Your goal:
The answer must be a single number: how many lines of the entries below include "agent".

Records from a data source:
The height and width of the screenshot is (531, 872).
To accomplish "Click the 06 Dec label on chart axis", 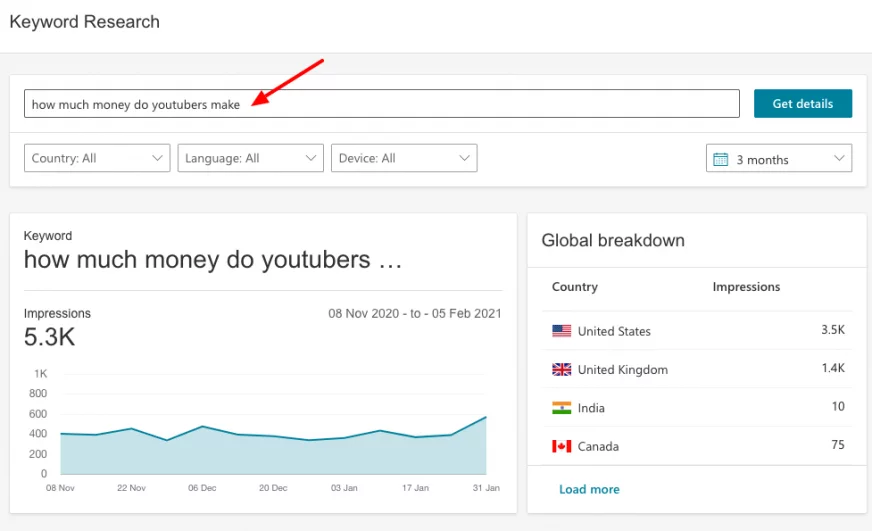I will pyautogui.click(x=202, y=488).
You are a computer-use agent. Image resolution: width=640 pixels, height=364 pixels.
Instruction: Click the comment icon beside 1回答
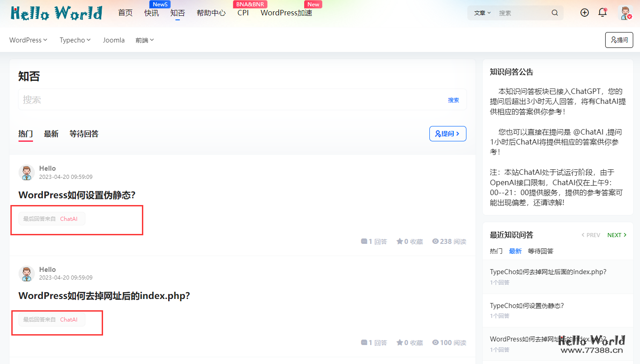point(363,241)
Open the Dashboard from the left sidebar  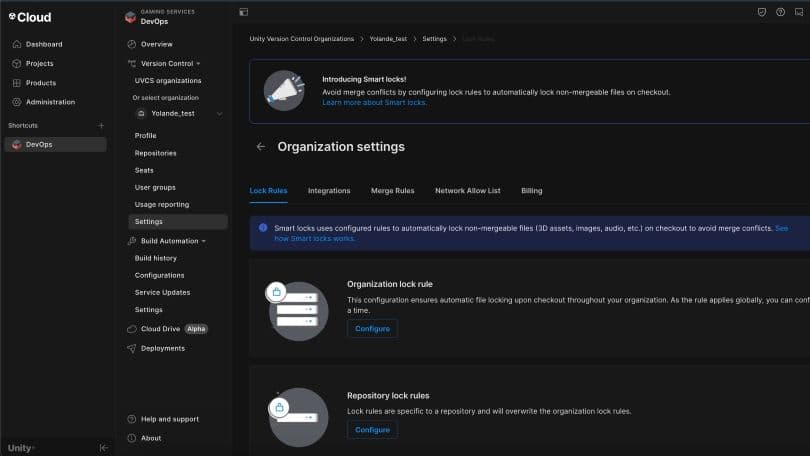tap(43, 44)
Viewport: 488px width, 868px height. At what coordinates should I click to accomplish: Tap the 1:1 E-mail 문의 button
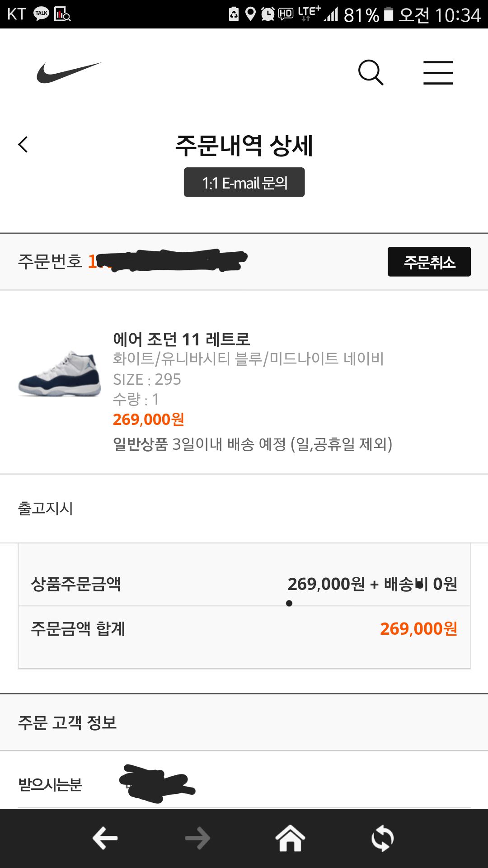244,183
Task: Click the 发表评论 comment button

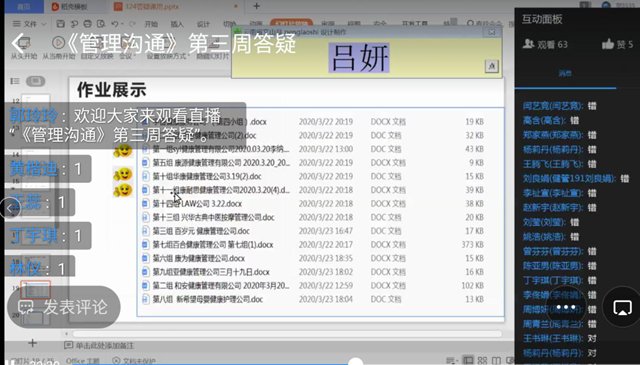Action: pyautogui.click(x=64, y=307)
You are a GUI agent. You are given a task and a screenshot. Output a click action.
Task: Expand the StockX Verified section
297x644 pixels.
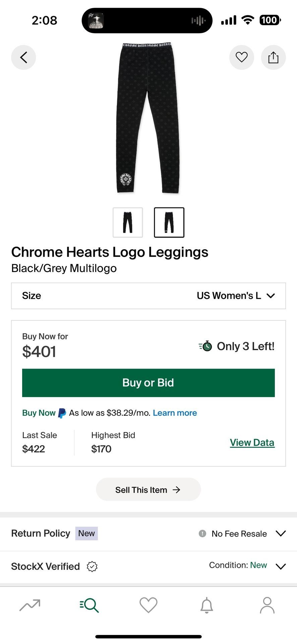(281, 567)
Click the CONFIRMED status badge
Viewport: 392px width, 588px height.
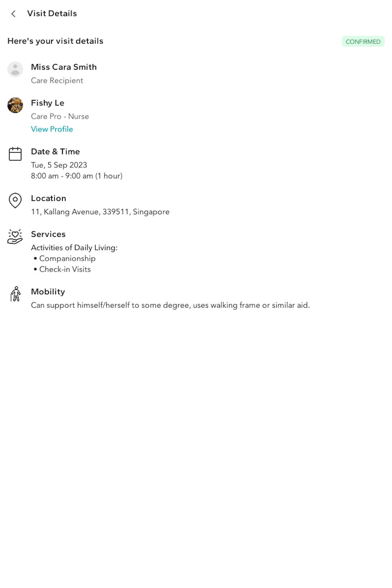coord(363,41)
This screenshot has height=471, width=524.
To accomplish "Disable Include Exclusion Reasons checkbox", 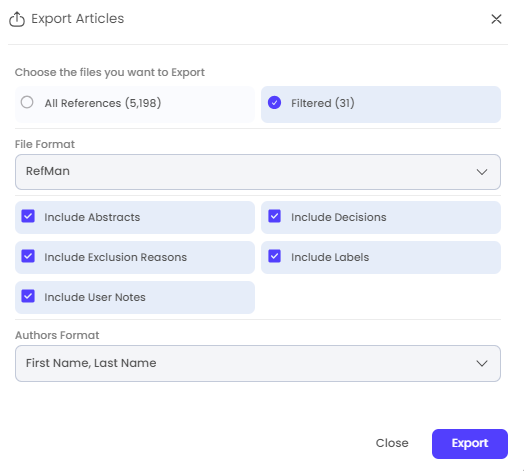I will point(28,256).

Your solution:
2